# Spark SQL
---
Spark SQL is a Spark module for structured data processing. It provides a programming abstraction called DataFrames and can also act as distributed SQL query engine.

---
## DataFrames
A DataFrame is a distributed collection of data organized into named columns. It is conceptually equivalent to a table in a relational database or a data frame in R/Python, but with richer optimizations under the hood. DataFrames can be constructed from a wide array of sources such as: structured data files, tables in Hive, external databases, or existing RDDs.

The DataFrame API is available in Scala, Java, and Python.
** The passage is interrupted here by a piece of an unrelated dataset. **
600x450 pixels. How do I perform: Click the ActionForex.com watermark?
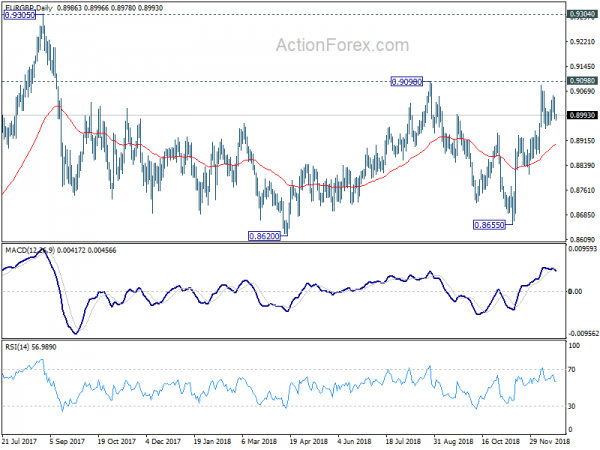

All of the examples on this page use sample data included in the Spark distribution and can be run in the spark-shell or the pyspark shell.

In [1]:
# Import SQLContext and data types
from pyspark import SparkConf, SparkContext
from pyspark.sql import *
from pyspark.sql.types import *
conf = SparkConf()
sc = SparkContext(conf=conf)

The entry point into all relational functionality in Spark is the SQLContext class, or one of its decedents. To create a basic SQLContext, all you need is a SparkContext.

In [2]:
# sc is an existing SparkContext.
sqlContext = SQLContext(sc)

## Creating DataFrames

Load a text file and convert each line to a tuple.
- 'file://' because it's local file

In [3]:
fname = '/usr/local/spark/examples/src/main/resources/people.txt'
lines = sc.textFile(fname)

In [4]:
parts = lines.map(lambda l: l.split(","))
people = parts.map(lambda p: Row(name=p[0], age=int(p[1])))

### Infer the schema, and register the DataFrame as a table.

In [5]:
schemaPeople = sqlContext.createDataFrame(people)
schemaPeople.registerTempTable("people")

#### SQL can be run over DataFrames that have been registered as a table.

In [6]:
teenagers = sqlContext.sql("SELECT name FROM people WHERE age >= 13 AND age <= 19")

The results of SQL queries are RDDs and support all the normal RDD operations.

In [9]:
teenNames = teenagers.map(lambda p: "Name: " + p.name)
for teenName in teenNames.collect():
  print teenName

Name: Justin


In [10]:
schemaPeople.cache()

DataFrame[age: bigint, name: string]

## DataFrame Operations
DataFrames provide a domain-specific language for structured data manipulation in Scala, Java, and Python.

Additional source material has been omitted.